» EXERCISE REQUIREMENTS: The task calls for every line of the data to be retyped exactly.

Collected data entries
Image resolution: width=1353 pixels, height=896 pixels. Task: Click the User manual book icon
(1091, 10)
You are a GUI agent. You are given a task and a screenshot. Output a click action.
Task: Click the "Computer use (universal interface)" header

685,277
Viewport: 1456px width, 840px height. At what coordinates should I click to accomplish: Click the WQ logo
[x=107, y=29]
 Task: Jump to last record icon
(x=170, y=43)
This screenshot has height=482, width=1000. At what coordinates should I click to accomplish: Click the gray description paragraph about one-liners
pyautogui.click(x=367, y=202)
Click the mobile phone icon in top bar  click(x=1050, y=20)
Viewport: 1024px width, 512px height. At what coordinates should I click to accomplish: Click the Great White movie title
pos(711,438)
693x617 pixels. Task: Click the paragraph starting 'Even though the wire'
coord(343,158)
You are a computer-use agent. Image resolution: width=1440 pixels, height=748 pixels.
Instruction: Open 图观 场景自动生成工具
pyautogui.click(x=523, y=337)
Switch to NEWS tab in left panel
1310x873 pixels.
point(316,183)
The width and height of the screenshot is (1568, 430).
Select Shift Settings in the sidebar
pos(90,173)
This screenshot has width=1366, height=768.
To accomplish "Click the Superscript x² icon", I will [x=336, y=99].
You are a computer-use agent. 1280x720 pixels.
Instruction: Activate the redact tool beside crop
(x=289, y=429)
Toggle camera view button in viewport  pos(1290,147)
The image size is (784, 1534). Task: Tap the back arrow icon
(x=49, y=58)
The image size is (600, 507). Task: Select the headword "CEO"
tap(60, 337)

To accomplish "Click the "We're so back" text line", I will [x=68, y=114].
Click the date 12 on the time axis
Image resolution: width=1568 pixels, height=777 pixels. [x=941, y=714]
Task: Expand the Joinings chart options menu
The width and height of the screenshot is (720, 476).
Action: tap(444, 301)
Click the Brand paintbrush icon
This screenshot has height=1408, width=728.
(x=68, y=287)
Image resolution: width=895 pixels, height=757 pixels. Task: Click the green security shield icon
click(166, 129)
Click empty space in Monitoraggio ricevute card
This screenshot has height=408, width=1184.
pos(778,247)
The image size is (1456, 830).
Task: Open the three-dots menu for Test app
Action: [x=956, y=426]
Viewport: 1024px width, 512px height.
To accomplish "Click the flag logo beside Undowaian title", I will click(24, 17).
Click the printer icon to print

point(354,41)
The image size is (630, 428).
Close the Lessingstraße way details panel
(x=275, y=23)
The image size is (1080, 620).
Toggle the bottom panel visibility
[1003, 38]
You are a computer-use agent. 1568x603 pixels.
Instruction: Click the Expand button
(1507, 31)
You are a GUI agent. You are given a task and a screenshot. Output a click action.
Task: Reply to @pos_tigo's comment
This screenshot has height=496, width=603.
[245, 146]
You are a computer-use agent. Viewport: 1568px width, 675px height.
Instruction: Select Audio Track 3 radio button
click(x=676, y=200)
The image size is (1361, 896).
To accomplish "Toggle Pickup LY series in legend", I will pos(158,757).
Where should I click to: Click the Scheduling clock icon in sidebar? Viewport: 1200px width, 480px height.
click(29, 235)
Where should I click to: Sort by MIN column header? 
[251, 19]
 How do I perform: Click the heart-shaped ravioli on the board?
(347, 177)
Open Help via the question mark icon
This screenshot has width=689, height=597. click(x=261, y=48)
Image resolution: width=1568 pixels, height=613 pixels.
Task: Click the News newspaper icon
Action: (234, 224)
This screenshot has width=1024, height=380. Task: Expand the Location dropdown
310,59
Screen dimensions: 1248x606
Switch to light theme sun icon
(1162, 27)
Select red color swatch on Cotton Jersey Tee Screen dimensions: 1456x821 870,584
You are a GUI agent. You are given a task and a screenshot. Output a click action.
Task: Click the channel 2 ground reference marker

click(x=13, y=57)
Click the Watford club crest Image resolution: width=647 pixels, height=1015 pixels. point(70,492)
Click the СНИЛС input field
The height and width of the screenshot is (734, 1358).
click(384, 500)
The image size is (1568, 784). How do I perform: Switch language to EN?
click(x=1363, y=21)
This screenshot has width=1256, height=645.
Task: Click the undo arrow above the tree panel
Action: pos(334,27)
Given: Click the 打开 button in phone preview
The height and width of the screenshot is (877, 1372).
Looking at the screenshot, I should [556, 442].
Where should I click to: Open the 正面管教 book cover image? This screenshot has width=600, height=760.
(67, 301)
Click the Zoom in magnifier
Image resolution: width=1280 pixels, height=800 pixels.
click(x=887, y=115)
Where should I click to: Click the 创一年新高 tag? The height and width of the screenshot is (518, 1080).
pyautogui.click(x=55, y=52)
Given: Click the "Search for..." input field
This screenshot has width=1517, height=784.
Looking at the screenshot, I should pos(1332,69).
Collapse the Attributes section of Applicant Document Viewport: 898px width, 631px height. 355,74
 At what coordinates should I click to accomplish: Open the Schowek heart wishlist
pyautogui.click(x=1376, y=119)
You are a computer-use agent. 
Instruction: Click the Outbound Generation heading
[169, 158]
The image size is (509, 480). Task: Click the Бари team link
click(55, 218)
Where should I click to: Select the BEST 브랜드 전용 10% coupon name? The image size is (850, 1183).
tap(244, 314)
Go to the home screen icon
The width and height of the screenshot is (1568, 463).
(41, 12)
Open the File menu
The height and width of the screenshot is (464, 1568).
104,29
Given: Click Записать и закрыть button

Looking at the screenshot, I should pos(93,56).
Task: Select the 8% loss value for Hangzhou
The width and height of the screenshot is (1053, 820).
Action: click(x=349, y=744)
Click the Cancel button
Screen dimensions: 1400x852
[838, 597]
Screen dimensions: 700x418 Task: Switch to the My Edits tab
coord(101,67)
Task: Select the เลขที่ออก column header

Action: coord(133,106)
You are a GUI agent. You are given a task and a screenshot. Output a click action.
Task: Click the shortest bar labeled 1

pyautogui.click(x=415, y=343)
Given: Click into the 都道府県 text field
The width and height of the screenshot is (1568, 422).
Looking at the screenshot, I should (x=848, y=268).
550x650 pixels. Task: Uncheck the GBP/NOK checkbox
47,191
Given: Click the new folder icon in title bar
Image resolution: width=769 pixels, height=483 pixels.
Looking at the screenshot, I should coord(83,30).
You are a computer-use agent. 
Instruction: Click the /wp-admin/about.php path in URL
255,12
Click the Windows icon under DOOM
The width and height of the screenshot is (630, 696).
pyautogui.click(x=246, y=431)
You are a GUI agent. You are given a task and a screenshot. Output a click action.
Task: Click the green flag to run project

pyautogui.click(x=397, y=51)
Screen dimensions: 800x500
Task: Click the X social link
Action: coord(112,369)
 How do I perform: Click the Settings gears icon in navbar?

» OUTPUT:
Image resolution: width=1353 pixels, height=896 pixels. Task: Click the User manual book icon
(1091, 10)
You are a GUI agent. You are given a task and a screenshot. Output a click action.
Task: Click the "Computer use (universal interface)" header

685,277
Viewport: 1456px width, 840px height. At what coordinates should I click to accomplish: Click the WQ logo
[x=107, y=29]
 Task: Jump to last record icon
(x=170, y=43)
This screenshot has height=482, width=1000. At what coordinates should I click to accomplish: Click the gray description paragraph about one-liners
pyautogui.click(x=367, y=202)
Click the mobile phone icon in top bar  click(x=1050, y=20)
Viewport: 1024px width, 512px height. At what coordinates should I click to accomplish: Click the Great White movie title
pos(711,438)
693x617 pixels. Task: Click the paragraph starting 'Even though the wire'
coord(343,158)
You are a computer-use agent. Image resolution: width=1440 pixels, height=748 pixels.
Instruction: Open 图观 场景自动生成工具
pyautogui.click(x=523, y=337)
Switch to NEWS tab in left panel
1310x873 pixels.
point(316,183)
The width and height of the screenshot is (1568, 430).
Select Shift Settings in the sidebar
pos(90,173)
This screenshot has width=1366, height=768.
To accomplish "Click the Superscript x² icon", I will [x=336, y=99].
You are a computer-use agent. 1280x720 pixels.
Instruction: Activate the redact tool beside crop
(x=289, y=429)
Toggle camera view button in viewport  pos(1290,147)
The image size is (784, 1534). Task: Tap the back arrow icon
(x=49, y=58)
The image size is (600, 507). Task: Select the headword "CEO"
tap(60, 337)

To accomplish "Click the "We're so back" text line", I will [x=68, y=114].
Click the date 12 on the time axis
Image resolution: width=1568 pixels, height=777 pixels. [x=941, y=714]
Task: Expand the Joinings chart options menu
The width and height of the screenshot is (720, 476).
Action: tap(444, 301)
Click the Brand paintbrush icon
This screenshot has height=1408, width=728.
(x=68, y=287)
Image resolution: width=895 pixels, height=757 pixels. Task: Click the green security shield icon
click(166, 129)
Click empty space in Monitoraggio ricevute card
This screenshot has height=408, width=1184.
pos(778,247)
The image size is (1456, 830).
Task: Open the three-dots menu for Test app
Action: [x=956, y=426]
Viewport: 1024px width, 512px height.
To accomplish "Click the flag logo beside Undowaian title", I will click(24, 17).
Click the printer icon to print

point(354,41)
The image size is (630, 428).
Close the Lessingstraße way details panel
(x=275, y=23)
The image size is (1080, 620).
Toggle the bottom panel visibility
[1003, 38]
You are a computer-use agent. 1568x603 pixels.
Instruction: Click the Expand button
(1507, 31)
You are a GUI agent. You are given a task and a screenshot. Output a click action.
Task: Reply to @pos_tigo's comment
This screenshot has height=496, width=603.
[245, 146]
You are a computer-use agent. Viewport: 1568px width, 675px height.
Instruction: Select Audio Track 3 radio button
click(x=676, y=200)
The image size is (1361, 896).
To accomplish "Toggle Pickup LY series in legend", I will pos(158,757).
Where should I click to: Click the Scheduling clock icon in sidebar? Viewport: 1200px width, 480px height.
click(29, 235)
Where should I click to: Sort by MIN column header? 
[251, 19]
 How do I perform: Click the heart-shaped ravioli on the board?
(347, 177)
Open Help via the question mark icon
This screenshot has width=689, height=597. click(x=261, y=48)
Image resolution: width=1568 pixels, height=613 pixels.
Task: Click the News newspaper icon
Action: (234, 224)
This screenshot has width=1024, height=380. Task: Expand the Location dropdown
310,59
Screen dimensions: 1248x606
Switch to light theme sun icon
(1162, 27)
Select red color swatch on Cotton Jersey Tee Screen dimensions: 1456x821 870,584
You are a GUI agent. You are given a task and a screenshot. Output a click action.
Task: Click the channel 2 ground reference marker

click(x=13, y=57)
Click the Watford club crest Image resolution: width=647 pixels, height=1015 pixels. point(70,492)
Click the СНИЛС input field
The height and width of the screenshot is (734, 1358).
click(384, 500)
The image size is (1568, 784). How do I perform: Switch language to EN?
click(x=1363, y=21)
This screenshot has width=1256, height=645.
Task: Click the undo arrow above the tree panel
Action: pos(334,27)
Given: Click the 打开 button in phone preview
The height and width of the screenshot is (877, 1372).
Looking at the screenshot, I should [556, 442].
Where should I click to: Open the 正面管教 book cover image? This screenshot has width=600, height=760.
(67, 301)
Click the Zoom in magnifier
Image resolution: width=1280 pixels, height=800 pixels.
click(x=887, y=115)
Where should I click to: Click the 创一年新高 tag? The height and width of the screenshot is (518, 1080).
pyautogui.click(x=55, y=52)
Given: Click the "Search for..." input field
This screenshot has width=1517, height=784.
Looking at the screenshot, I should pos(1332,69).
Collapse the Attributes section of Applicant Document Viewport: 898px width, 631px height. 355,74
 At what coordinates should I click to accomplish: Open the Schowek heart wishlist
pyautogui.click(x=1376, y=119)
You are a computer-use agent. 
Instruction: Click the Outbound Generation heading
[169, 158]
The image size is (509, 480). Task: Click the Бари team link
click(55, 218)
Where should I click to: Select the BEST 브랜드 전용 10% coupon name? The image size is (850, 1183).
tap(244, 314)
Go to the home screen icon
The width and height of the screenshot is (1568, 463).
(41, 12)
Open the File menu
The height and width of the screenshot is (464, 1568).
104,29
Given: Click Записать и закрыть button

Looking at the screenshot, I should pos(93,56).
Task: Select the 8% loss value for Hangzhou
The width and height of the screenshot is (1053, 820).
Action: click(x=349, y=744)
Click the Cancel button
Screen dimensions: 1400x852
[838, 597]
Screen dimensions: 700x418 Task: Switch to the My Edits tab
coord(101,67)
Task: Select the เลขที่ออก column header

Action: coord(133,106)
You are a GUI agent. You are given a task and a screenshot. Output a click action.
Task: Click the shortest bar labeled 1

pyautogui.click(x=415, y=343)
Given: Click into the 都道府県 text field
The width and height of the screenshot is (1568, 422).
Looking at the screenshot, I should (x=848, y=268).
550x650 pixels. Task: Uncheck the GBP/NOK checkbox
47,191
Given: Click the new folder icon in title bar
Image resolution: width=769 pixels, height=483 pixels.
Looking at the screenshot, I should coord(83,30).
You are a computer-use agent. 
Instruction: Click the /wp-admin/about.php path in URL
255,12
Click the Windows icon under DOOM
The width and height of the screenshot is (630, 696).
pyautogui.click(x=246, y=431)
You are a GUI agent. You are given a task and a screenshot. Output a click action.
Task: Click the green flag to run project

pyautogui.click(x=397, y=51)
Screen dimensions: 800x500
Task: Click the X social link
Action: coord(112,369)
 How do I perform: Click the Settings gears icon in navbar?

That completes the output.